Waktu menunjukkan pukul 11.00. Entah ini pukul 11 malam atau siang, aku tak tau. Yang terlihat hanya ruangan serba putih. Sunyi, sepi, dingin yang kurasa. Ingin kugerakkan kepalaku, tapi berat. Seperti ada yang melilitnya. Hanya bisa terpaku menatap jam dinding di depanku, berdetak pelan.
Tak ada seorang pun disini. Banyak hal yang ingin kutanyakan. Kenapa aku disini? Berada di ruang rawat inap pucat ini. Sudah berapa lama aku disini? Kaki dan tanganku terasa kaku seolah telah lama tak digerakkan. Dan yang tak kalah penting, dimana Kinara? Sosok yang terakhir bersamaku, belahan jiwaku.
Masih terlihat jelas dalam ingatanku, seperti apa Kinara. Senyum manisnya, rambut hitam panjangnya, bahkan aroma bunga semerbak setiap berada di dekatnya. Tapi kemanakah dia kini. Dengan kondisiku yang berbaring lemah seperti ini. Apakah dia meninggalkanku?

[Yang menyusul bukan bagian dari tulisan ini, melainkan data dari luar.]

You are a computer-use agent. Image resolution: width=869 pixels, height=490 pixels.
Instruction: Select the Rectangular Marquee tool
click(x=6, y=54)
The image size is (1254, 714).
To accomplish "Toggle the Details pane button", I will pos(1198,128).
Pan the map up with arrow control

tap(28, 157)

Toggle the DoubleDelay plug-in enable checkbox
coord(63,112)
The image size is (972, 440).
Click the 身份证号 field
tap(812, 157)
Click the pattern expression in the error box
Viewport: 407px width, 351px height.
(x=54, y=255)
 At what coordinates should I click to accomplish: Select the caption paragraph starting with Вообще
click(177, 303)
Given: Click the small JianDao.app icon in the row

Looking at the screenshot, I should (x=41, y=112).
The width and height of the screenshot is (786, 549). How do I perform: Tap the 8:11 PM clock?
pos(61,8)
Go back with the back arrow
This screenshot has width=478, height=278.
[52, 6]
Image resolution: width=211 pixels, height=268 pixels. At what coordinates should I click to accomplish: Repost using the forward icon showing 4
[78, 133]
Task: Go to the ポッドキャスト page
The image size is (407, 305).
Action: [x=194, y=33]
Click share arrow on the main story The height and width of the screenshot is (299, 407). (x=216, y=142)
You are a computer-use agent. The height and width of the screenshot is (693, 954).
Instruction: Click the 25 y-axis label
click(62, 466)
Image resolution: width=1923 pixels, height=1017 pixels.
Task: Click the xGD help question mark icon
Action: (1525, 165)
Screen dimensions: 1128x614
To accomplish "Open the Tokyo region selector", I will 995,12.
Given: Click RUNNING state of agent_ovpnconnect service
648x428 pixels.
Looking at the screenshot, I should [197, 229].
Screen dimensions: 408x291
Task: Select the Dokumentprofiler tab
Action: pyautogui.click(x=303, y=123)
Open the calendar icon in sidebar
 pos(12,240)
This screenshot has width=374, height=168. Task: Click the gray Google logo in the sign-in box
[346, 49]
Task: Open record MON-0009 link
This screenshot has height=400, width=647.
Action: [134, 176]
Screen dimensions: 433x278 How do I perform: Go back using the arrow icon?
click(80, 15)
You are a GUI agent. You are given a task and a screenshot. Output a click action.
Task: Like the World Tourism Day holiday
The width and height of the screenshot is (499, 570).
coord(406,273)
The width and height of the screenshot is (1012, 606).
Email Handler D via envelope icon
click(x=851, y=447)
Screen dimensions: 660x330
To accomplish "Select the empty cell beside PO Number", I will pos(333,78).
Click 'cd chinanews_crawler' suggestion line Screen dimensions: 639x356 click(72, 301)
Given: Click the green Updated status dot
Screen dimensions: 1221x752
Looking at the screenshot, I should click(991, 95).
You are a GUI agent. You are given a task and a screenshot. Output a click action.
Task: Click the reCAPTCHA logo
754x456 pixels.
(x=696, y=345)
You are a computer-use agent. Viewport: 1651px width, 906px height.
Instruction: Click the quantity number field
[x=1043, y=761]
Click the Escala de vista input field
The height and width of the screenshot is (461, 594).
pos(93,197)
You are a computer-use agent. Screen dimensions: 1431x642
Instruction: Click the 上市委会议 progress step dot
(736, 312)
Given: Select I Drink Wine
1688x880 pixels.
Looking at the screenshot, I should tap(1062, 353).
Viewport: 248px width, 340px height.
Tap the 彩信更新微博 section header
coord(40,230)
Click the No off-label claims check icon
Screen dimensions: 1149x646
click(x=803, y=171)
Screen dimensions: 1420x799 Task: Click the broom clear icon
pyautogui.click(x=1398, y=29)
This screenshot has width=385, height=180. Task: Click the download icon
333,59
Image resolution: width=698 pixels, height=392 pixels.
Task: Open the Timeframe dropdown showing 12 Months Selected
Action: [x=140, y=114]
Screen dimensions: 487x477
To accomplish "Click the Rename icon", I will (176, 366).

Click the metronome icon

Hatiku terluka membayangkannya.
Ada banyak luka di sekujur tubuhku. Mulai dari kaki, tangan, kepala, terasa nyeri disana. Rasanya seperti dililit dan sakit berdenyut-denyut. Jarum infus terasa sakit menusuk tangan.
Aku tak tau persis apa yang sebenarnya terjadi. Yang teringat adalah, sore itu. Ketika jingga senja membuncah di cakrawala. Aku dan kinara menikmati udara sore. Kami yang sepasang kekasih ini, berboncengan melewati jalanan lengang. Angin sejuk berhembus pelan. Aku bahagia, begitupula Kinara. Seolah tak ada yang bisa memisahkan kami.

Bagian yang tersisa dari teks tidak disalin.